Scott Van Pelt: A big night for women's college hoops - ESPN
There were years doing this show that when it came to the women's NCAA basketball tournament, it was difficult to generate a ton of excitement while discussing it, simply because it was a noncompetitive event. We'd ask Rebecca Lobo before it began: Can anyone beat UConn? Then the answer was a resounding no.
In 2016, they won their fourth consecutive title, and the average margin of the victory in the six games was 39.5 points. That made it 24 consecutive tournament wins by double digits. There was simply nobody in the same solar system.
These past couple of years, the sport saw a new galaxy of stars emerge, all of which led to a night like this. A Monday in April, and not the Final Four — but to get to the Final Four — that had the sports world buzzing.

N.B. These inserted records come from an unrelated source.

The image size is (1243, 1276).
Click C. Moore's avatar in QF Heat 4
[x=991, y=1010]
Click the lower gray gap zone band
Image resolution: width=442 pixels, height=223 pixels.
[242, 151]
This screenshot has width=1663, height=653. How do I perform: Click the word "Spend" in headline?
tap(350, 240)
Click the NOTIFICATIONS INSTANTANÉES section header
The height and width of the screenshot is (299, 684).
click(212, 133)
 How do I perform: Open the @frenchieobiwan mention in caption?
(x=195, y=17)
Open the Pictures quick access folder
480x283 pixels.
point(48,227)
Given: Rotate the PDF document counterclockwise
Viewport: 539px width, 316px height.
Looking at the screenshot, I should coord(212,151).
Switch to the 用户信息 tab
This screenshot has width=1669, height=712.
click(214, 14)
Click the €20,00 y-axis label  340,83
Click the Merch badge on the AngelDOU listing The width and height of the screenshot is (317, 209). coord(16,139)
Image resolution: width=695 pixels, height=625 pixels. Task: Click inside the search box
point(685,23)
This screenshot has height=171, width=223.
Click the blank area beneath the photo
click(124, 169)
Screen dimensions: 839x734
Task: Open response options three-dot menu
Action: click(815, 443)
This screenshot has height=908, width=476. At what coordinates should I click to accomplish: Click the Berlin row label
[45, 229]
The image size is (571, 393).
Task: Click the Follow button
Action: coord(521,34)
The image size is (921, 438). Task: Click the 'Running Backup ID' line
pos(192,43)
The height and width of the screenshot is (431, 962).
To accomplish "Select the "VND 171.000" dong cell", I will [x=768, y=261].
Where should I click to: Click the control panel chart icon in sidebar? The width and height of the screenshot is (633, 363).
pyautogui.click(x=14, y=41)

In our show meeting, I kept making the same point repeatedly — let's not forget there is a South Carolina team out there who hasn't lost a game, who has lost only once in the last two seasons, who has already advanced. It will face an NC State team, who along with the men, has Raleigh dreaming of titles, plural. It just beat the 2-seed Stanford and the 1-seed Texas by double digits to make the Final Four.
But this day, most of the bandwidth was being eaten up by a title game rematch. Is it a couple rounds earlier than it ought to be? Probably. But the sport got the game it wanted. Iowa and Caitlin Clark are blindingly popular — she was a one-woman, sold-out show and ratings spike this season. Like Clark, LSU — who are the reigning champs, thank you very much — have the kind of popularity that in today's world demands in equal measure haters who root very loudly for them to fail spectacularly.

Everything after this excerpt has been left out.